Data section:

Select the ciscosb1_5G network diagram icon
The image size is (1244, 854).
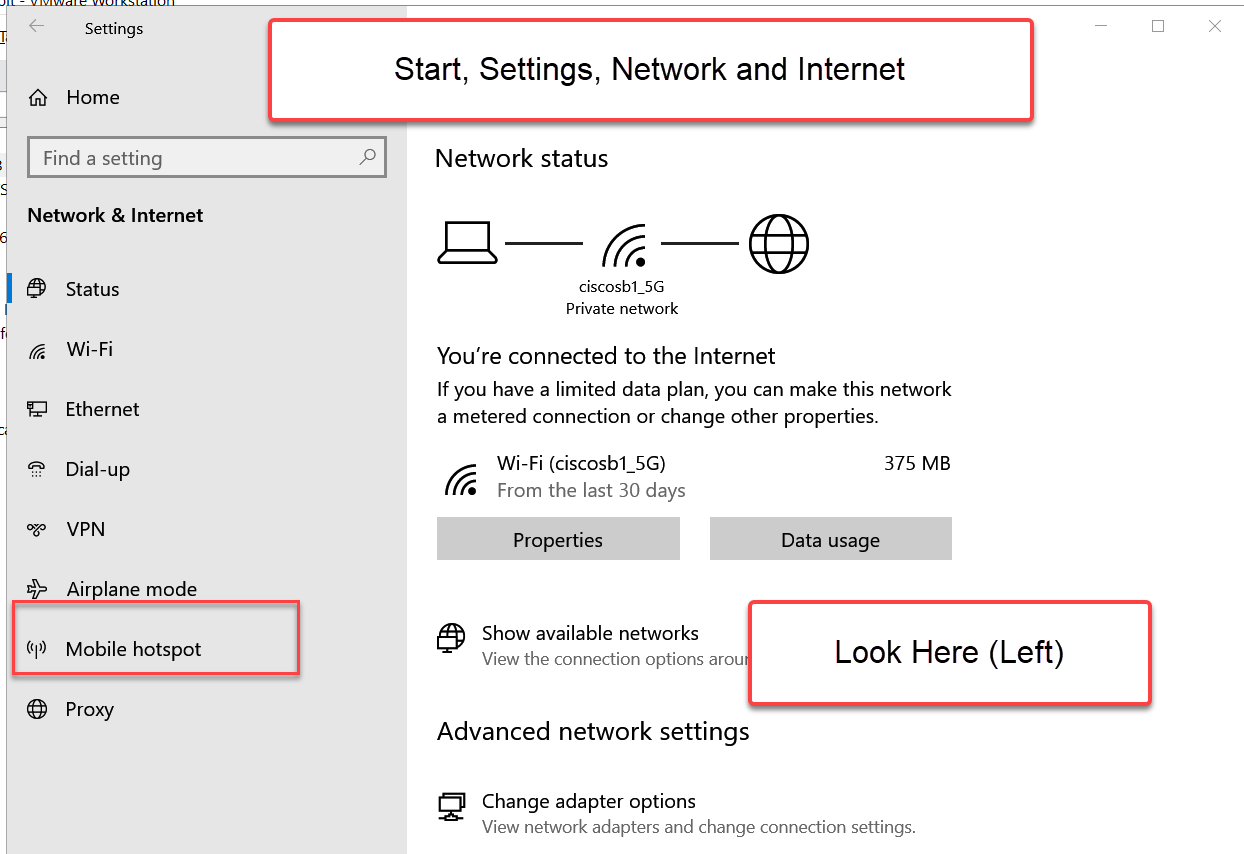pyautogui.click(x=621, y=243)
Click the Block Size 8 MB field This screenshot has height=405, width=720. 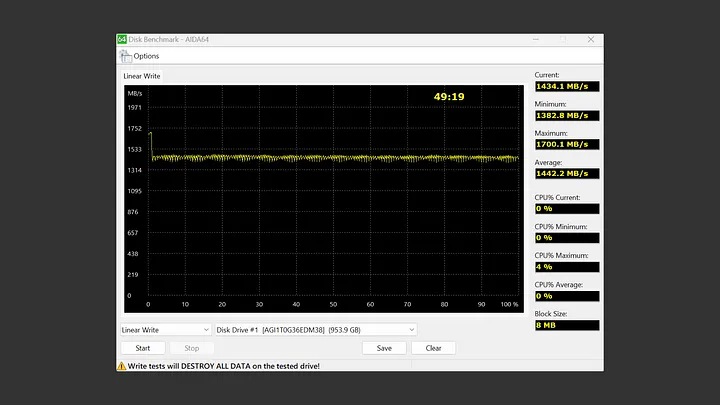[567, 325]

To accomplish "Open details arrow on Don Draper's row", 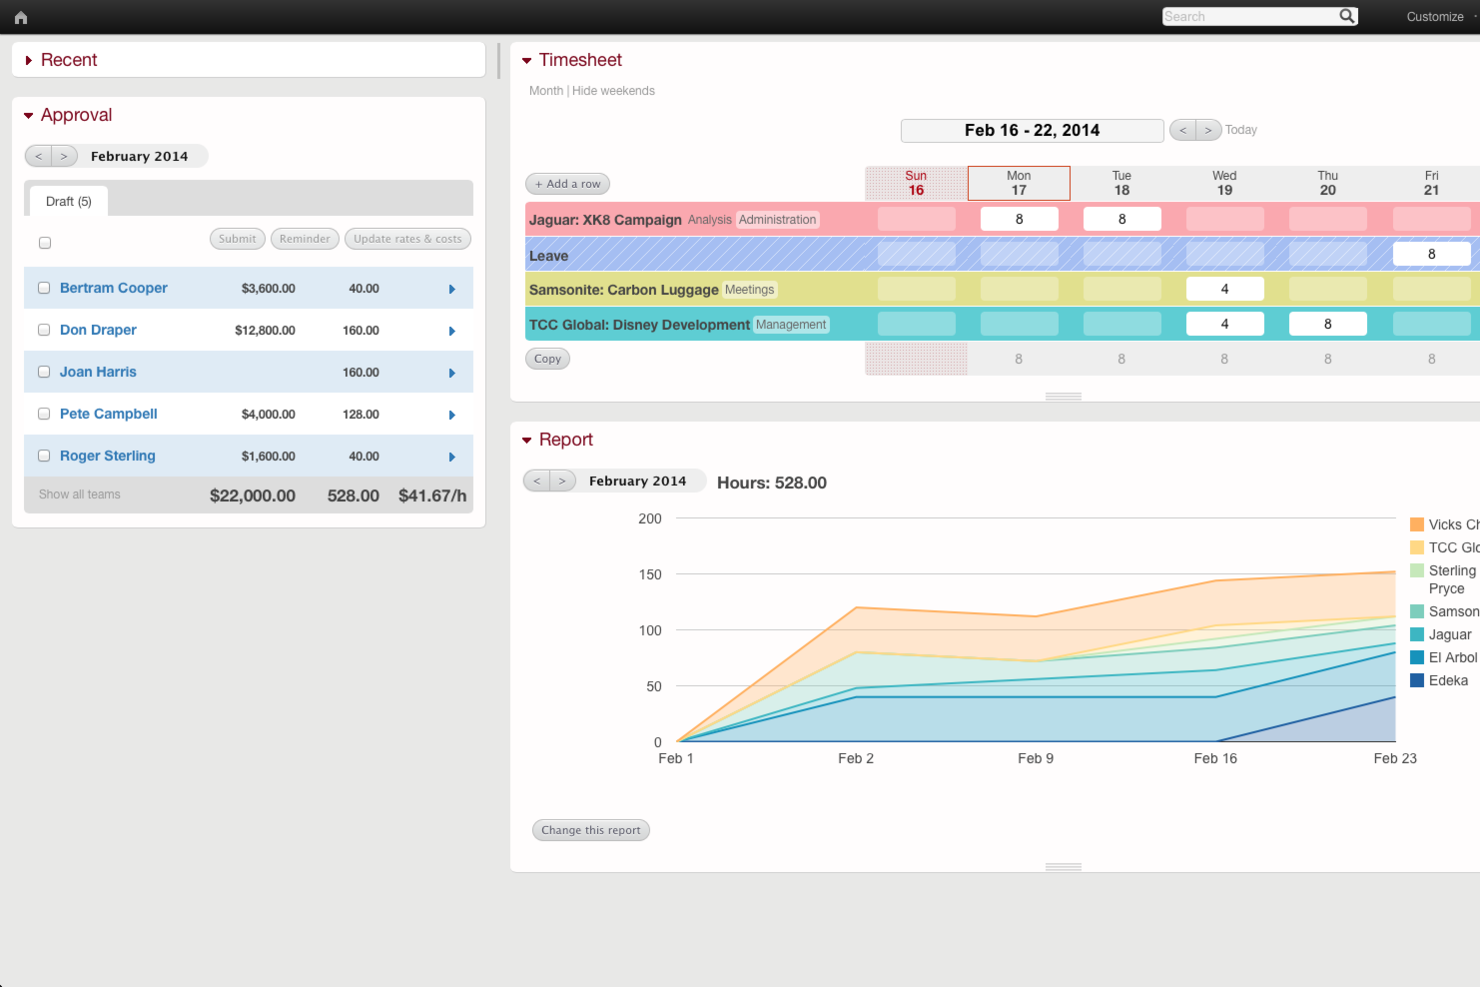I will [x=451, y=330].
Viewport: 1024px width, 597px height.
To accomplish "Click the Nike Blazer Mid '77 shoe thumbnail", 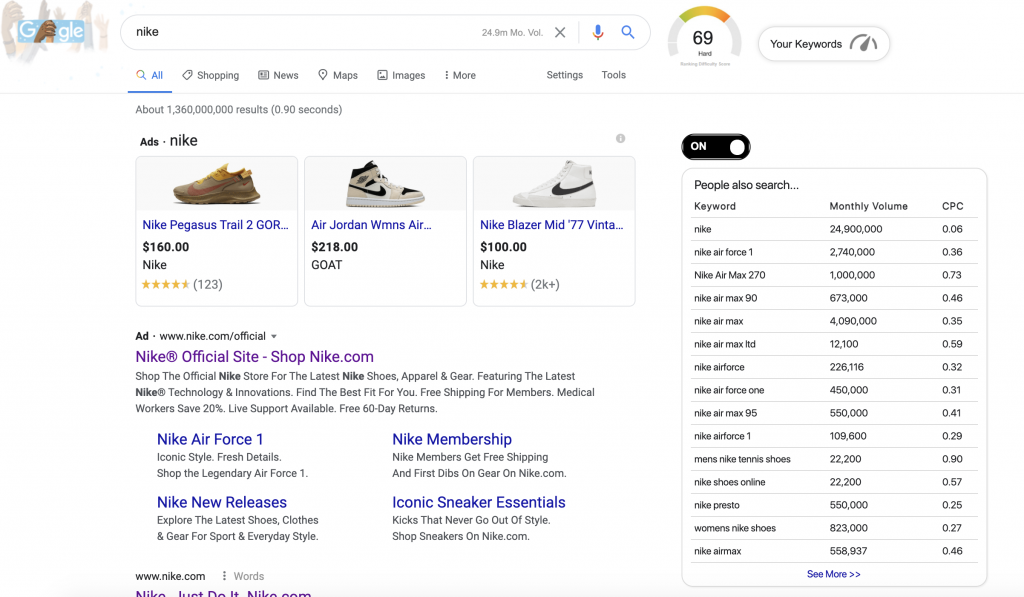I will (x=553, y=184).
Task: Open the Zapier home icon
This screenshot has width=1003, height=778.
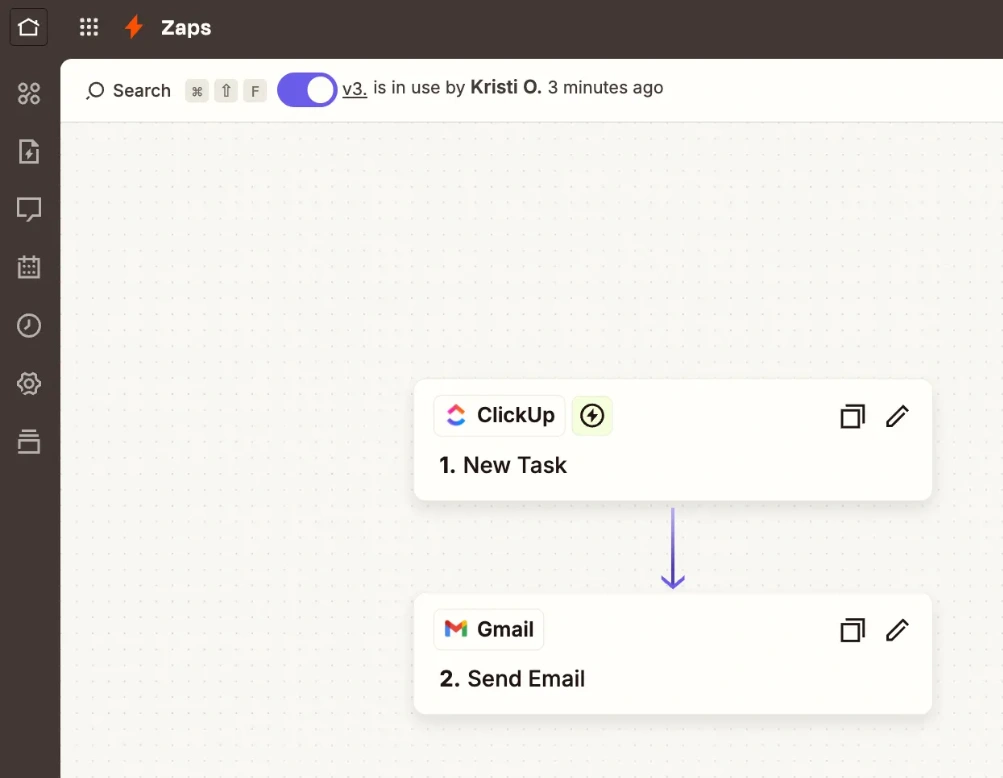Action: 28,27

What the task asks:
Reproduce every line above that contains the string "icon".

Response to the exercise:
Select the ciscosb1_5G network diagram icon
Task: Open the Zapier home icon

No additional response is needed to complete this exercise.